Updating bootloader in SDK11 erases old bootloader flash pages but never copies the new bootloader in its place

Is the watchdog active?

No. There isn't even an application programmed - this is a bare bones test of just the SD + BL programmed after the chip is erased.

Next to check: MBR parameter page (MBRPARAMADDR 0x7E000).

I did not find a public documentation of what is in there, but it should at least not be fully erased.

The MBR is designed to continue a BL replacement even after a power failure (POR) - which means there should be some information about it in the MBR param page.

Next to check: MBR parameter page (MBRPARAMADDR 0x7E000).

I did not find a public documentation of what is in there, but it should at least not be fully erased.

The MBR is designed to continue a BL replacement even after a power failure (POR) - which means there should be some information about it in the MBR param page.

I've reverse engineered most parts of the MBR associated with this process now, and the MBR settings page is fine. It's erased, updated, and verified (hash/CRC and magic number) correctly. The MBR loads the saved SD command from the MBR settings page, and continues through, passing all validations of the command, source, and destination memory addresses.

I've traced this down to the actual bootloader erase/copy step doing nothing, and I'm lost as to why.
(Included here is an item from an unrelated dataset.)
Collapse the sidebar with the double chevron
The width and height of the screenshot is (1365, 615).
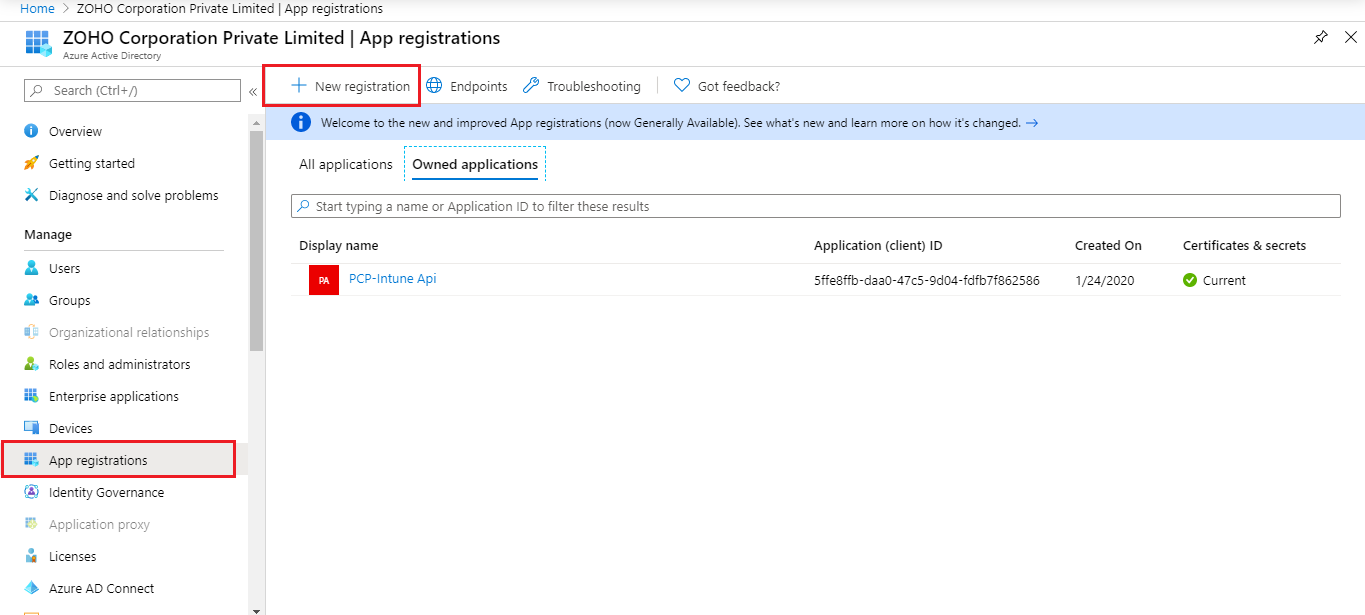252,90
The MBR is looping over all pages of the bootloader (0x77000 to +0x7000); enabling FLASH erasing, erasing the page, and disabling erasing (i.e. nrf_nvmc_page_erase()). However, looking at the memory while it does this nothing changes (yet when I read back the memory later, it has been erased)! Once that is done it does the equivalent of looping over the new bootloader memory (0x49000) and writing it to the real bootloader address (0x77000) with nrf_nvmc_write_word(). Again, nothing is changed in flash (and indeed, reading it back it's blank)! A similar process (some of the same functions actually) is used for updating the MBR settings page and it works fine, and I can see the erase and writing live in the debugger as it happens.
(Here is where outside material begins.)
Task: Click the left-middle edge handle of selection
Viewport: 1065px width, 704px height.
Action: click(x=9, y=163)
I could believe the erase being a caching issue with the debugger (Ozone), even though the exact same erase code is used by the MBR Settings Page and works fine there, but the write to the newly erased memory isn't doing anything at all.

Is there anything that could be causing flash erases and writes to be silently ignored? It's not BPROT as that's set correctly by the MBR (I've verified that by disabling BPROT->DISABLEINDEBUG so if it was wrong it would cause a hardfault). This is just so odd.

OK after much debugging, I've found the problem!

Firstly, yes Ozone was caching the flash memory contents and lying to me. I found out that I could read back the flash with J-Flash while paused in the debugger, which let me have a ground-truth for the state of the flash. From there I narrowed in on the problem - I was switching from a dual-bank bootloader to a single-bank bootloader, and there was a few references remaining to BANK_1, which no longer meant anything, and the single-bank bootloader always used BANK_0. BANK_0 was always erased, so never matched the new bootloader when the bootloader compared the memory to check if the update was successful. Because of the mis-match, it would fire off another SD command for copying the bootloader from BANK_0, and thus overwriting the new bootloader with erased memory.

That was... not a fun debugging journey. On the bright side, I now know precisely how nearly the entire MBR and bootloader updating process works.